En une sombre journée d’Illumen, à mon dix-septième Fingélien si je me souviens bien, Mughran fût amené à réunir, en urgence, les six autres conseillés et le Seigneur de Verlarian. La réunion devait porter sur une éventuelle guerre envers les peuples Eldorians voisins.
En effet, Verlarian se trouvait au carrefour de trois peuples ; nos alliés, les Galdurs, nos ennemis, les Eldorians, et nous, les Sinans. Encerclée de falaises abruptes d’une part, et d’un fleuve à fort courant d’autre part, notre ville semblait imprenable. Ces frontières naturelles nous étaient bien utiles, notamment pour le commerce de pierres précieuses et minéraux qui étaient la principale ressource de notre peuple. Nous pouvions extraire, grâce à la force des Galdurs qui partageaient ces roches avec nous, les matières premières, puis nous les façonnions suivant la demande des villes Galdures plus retirées, qui appréciaient notre art. Nous transportions ensuite les objets prêts à être vendus sur le fleuve bordant notre frontière, mais également celle des Galdurs et… Eldorians.
Nous avions intérêt à bien nous entendre avec ces derniers bordant la frontière, sinon, nous pouvions dire adieu à nos affaires… Ils étaient capable de nous bloquer l’accès au fleuve ! De plus, traverser les nombreuses lieux de roches puis de désert Galdur n’était pas une excellente idée, il aurait fallu prévoir une telle expédition des Fingéliens à l’avance !
C’est justement à ce propos que mon père Mughran fût appelé à converser.
Le conseil avait eût écho de la tension qui augmentait entre les allées et venues des Sinans et le peuple Eldorian depuis très longtemps, mais aucune mesure avait été prise. Seulement, un jour, la gilde des Assassins proposa d’envoyer des espions Sinans pour s’informer de la situation en terres Eldoriannes. Mon père fût contre, pensant que si les émissaires étaient reconnus, la guerre entre nos peuples était assurée. Mais sa voix comptait peu, car les autres représentants et le Seigneur de Verlarian trouvaient l’idée bonne.

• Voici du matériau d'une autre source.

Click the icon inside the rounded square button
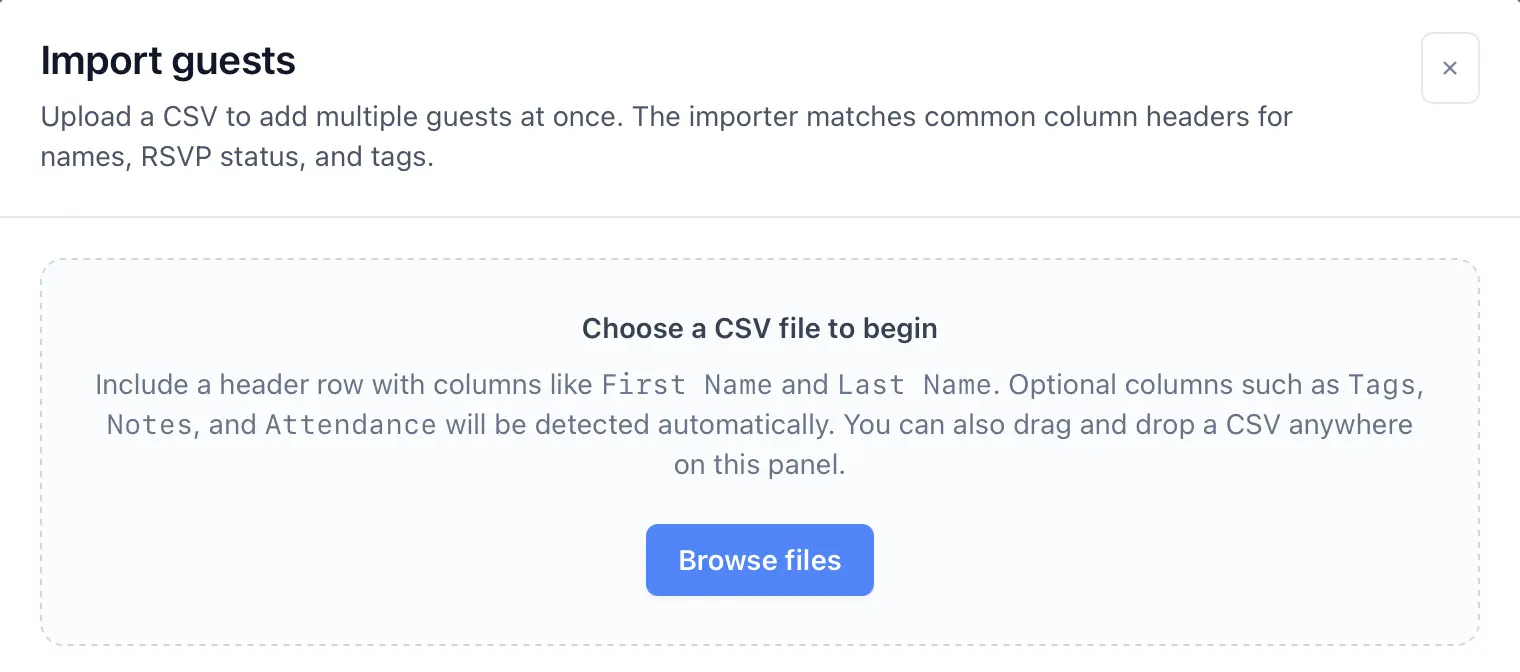Screen dimensions: 1520x672 tap(1450, 68)
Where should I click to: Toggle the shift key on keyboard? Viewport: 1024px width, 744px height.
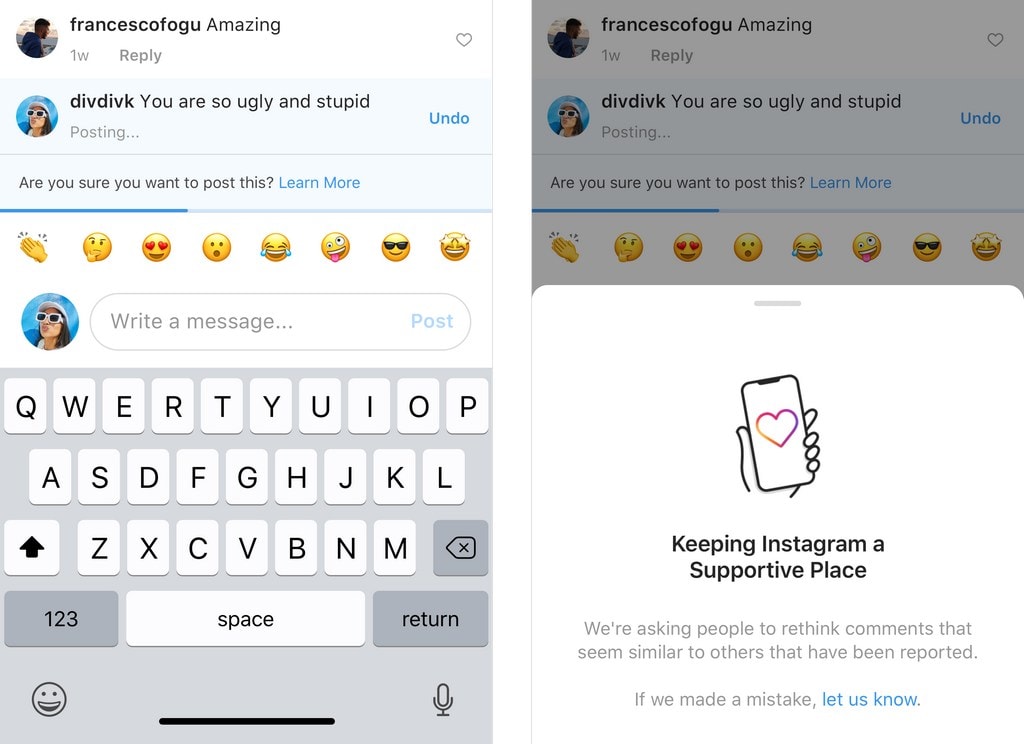32,547
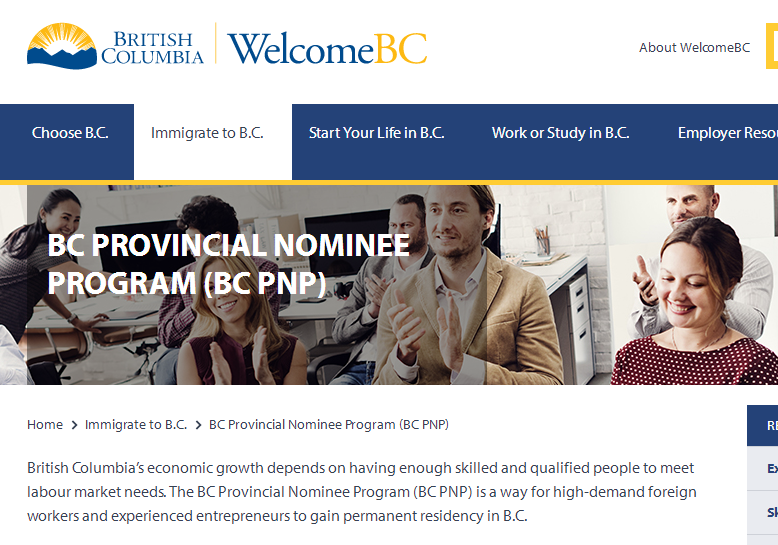Click the BC Provincial Nominee Program banner heading
Viewport: 778px width, 545px height.
(x=229, y=264)
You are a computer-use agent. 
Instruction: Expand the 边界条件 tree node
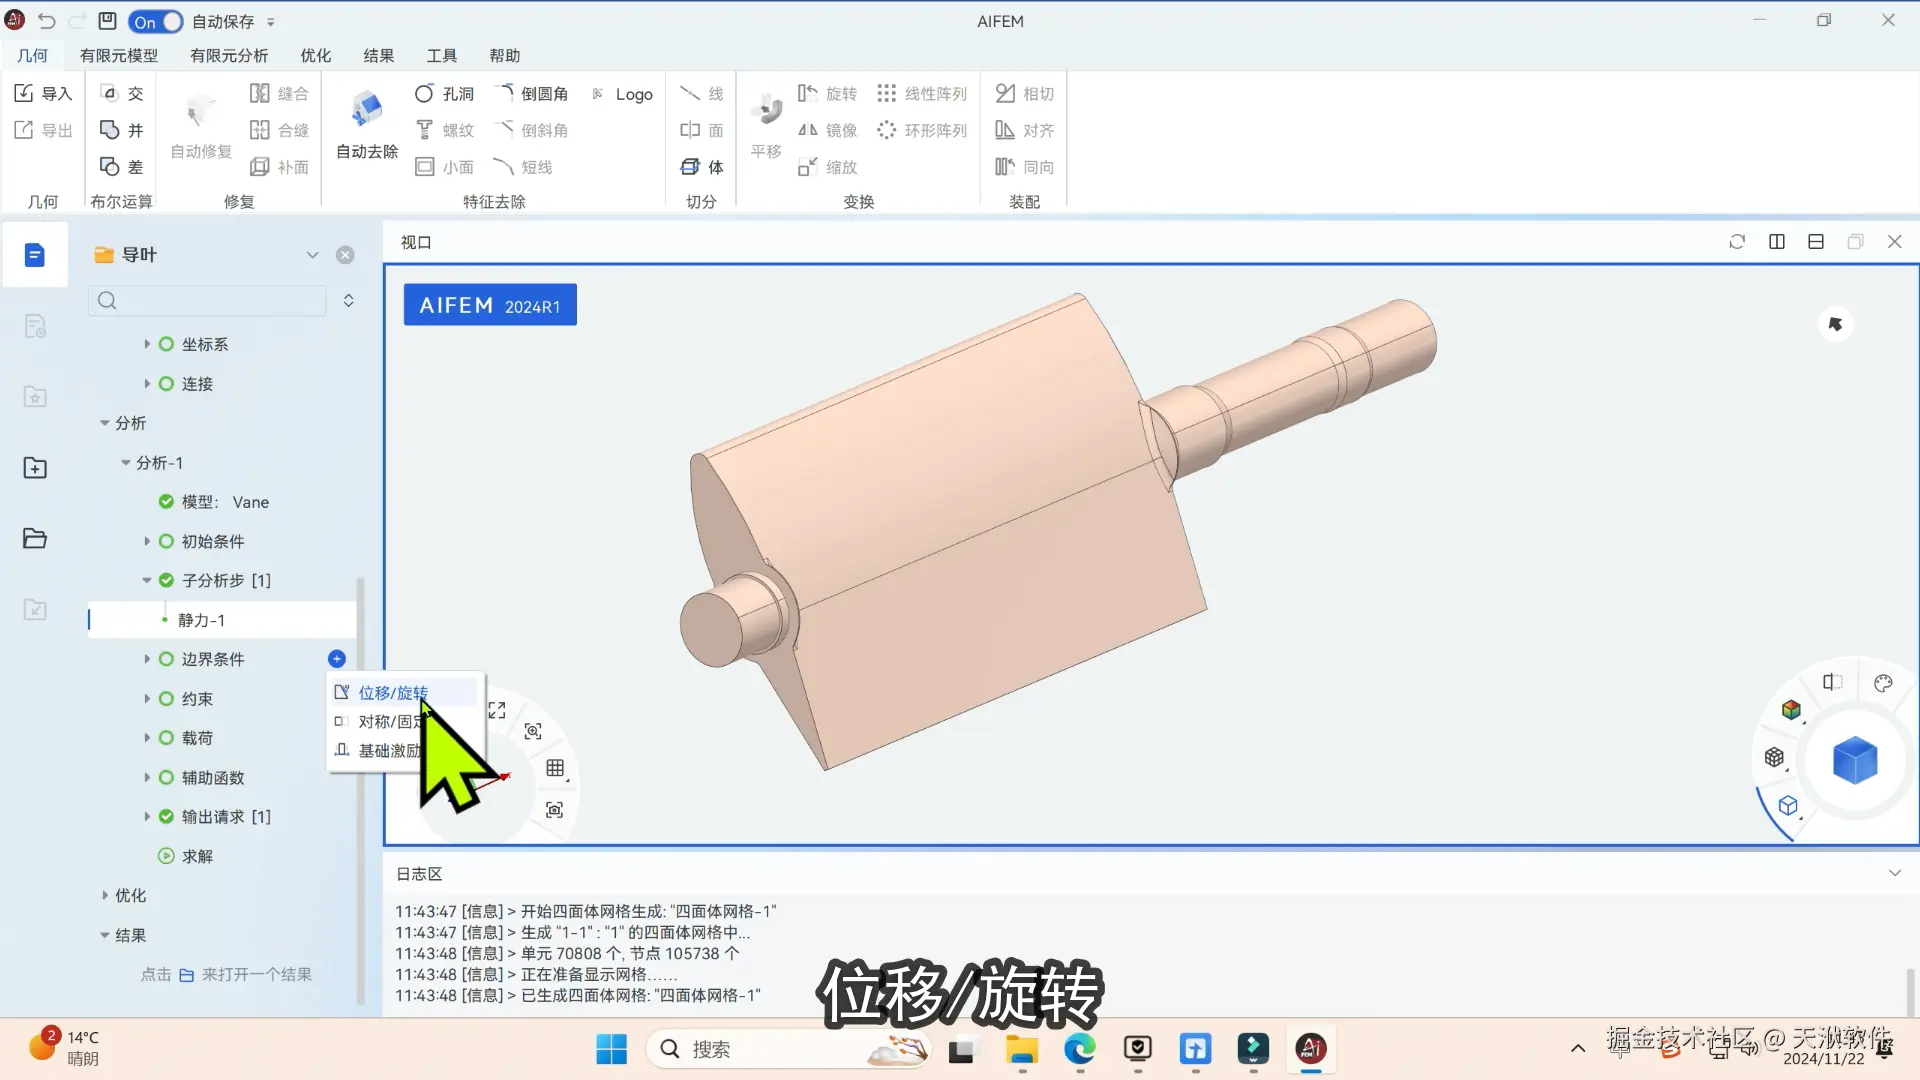click(x=147, y=659)
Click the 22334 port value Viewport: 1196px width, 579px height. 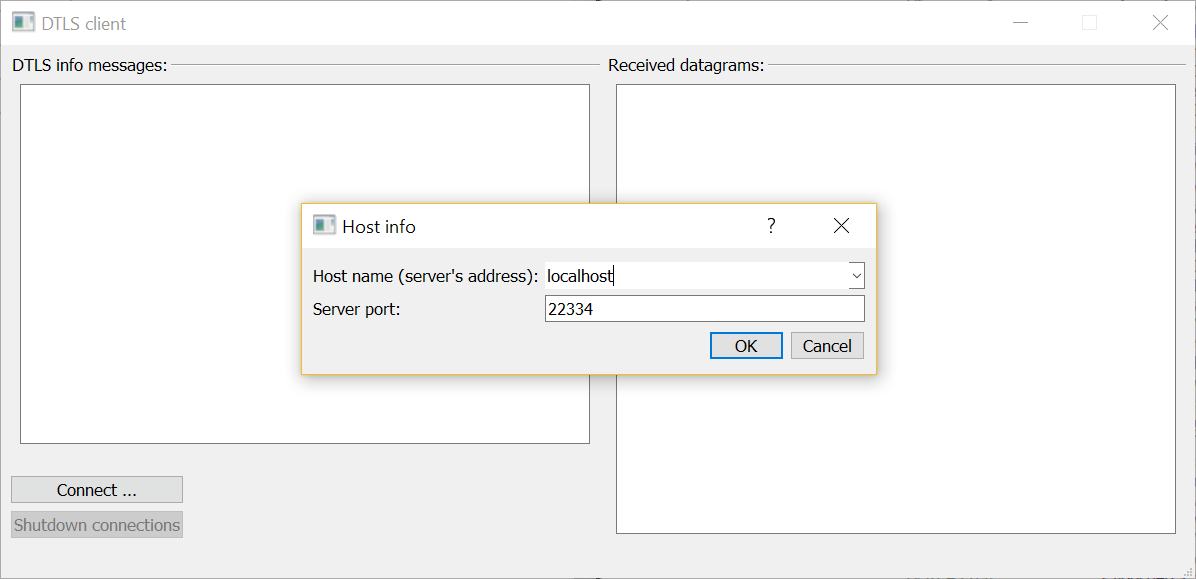point(569,308)
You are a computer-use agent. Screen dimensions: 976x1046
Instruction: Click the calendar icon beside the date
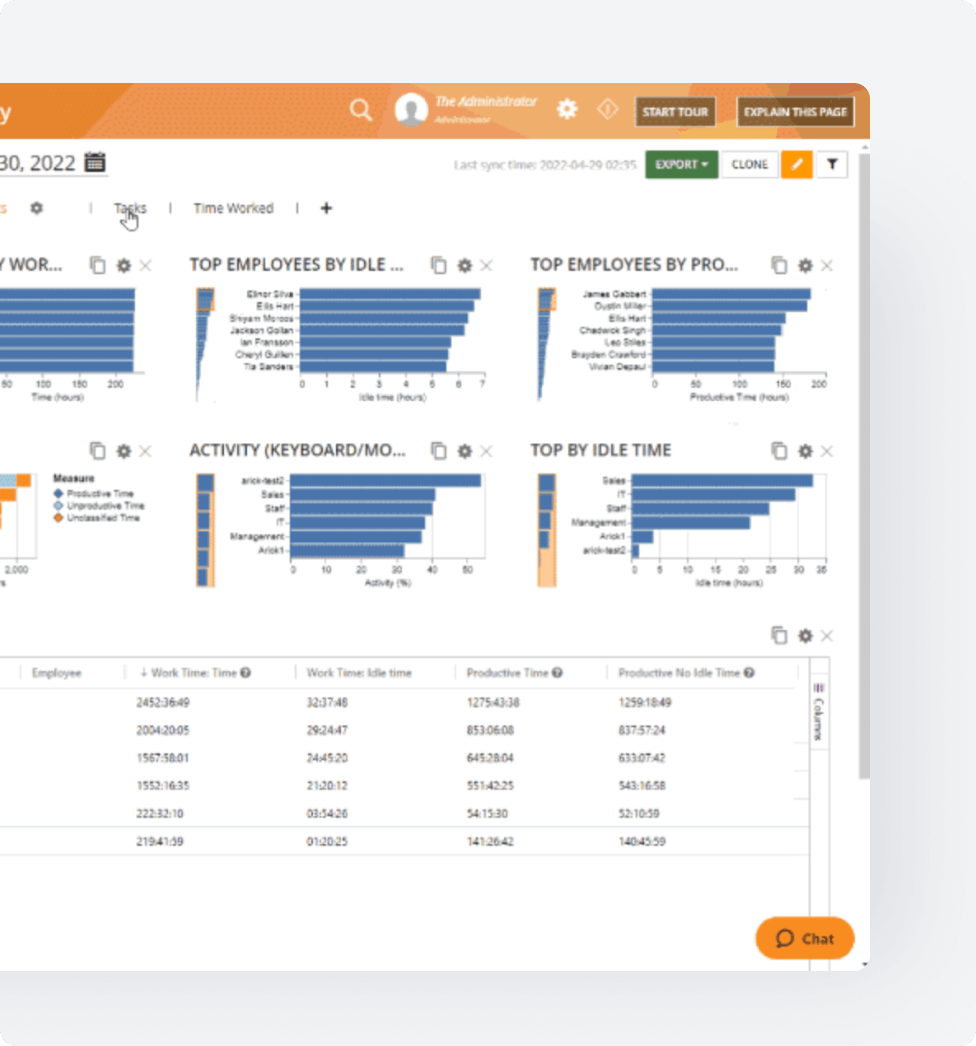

Ce jour d’Illumen, à mes, je pense, dix-septièmes Fingéliens, Mughran reçu de la part d’un jeune rescapé de l’expédition un parchemin tâché de sang. Je l’entendit le lire, à haute voix dans son cabiné, cachée derrière la haute porte qui nous séparait. Je peux donc vous dire à peu près le contenu de ce parchemin, mais sachez qu’il est fort possible que je ne puisse vous le réciter mot pour mot. »
Nattes prend un air plus grave, plus sérieux, et ses yeux, qui de tant à autre brillaient par le vacillement perpétuel de la flamme consumant peu à peu le bois, se mettent maintenant à étinceler laissant dévoiler son sentiment de tristesse profonde… Du moins, c’est ce que vous pensez comprendre.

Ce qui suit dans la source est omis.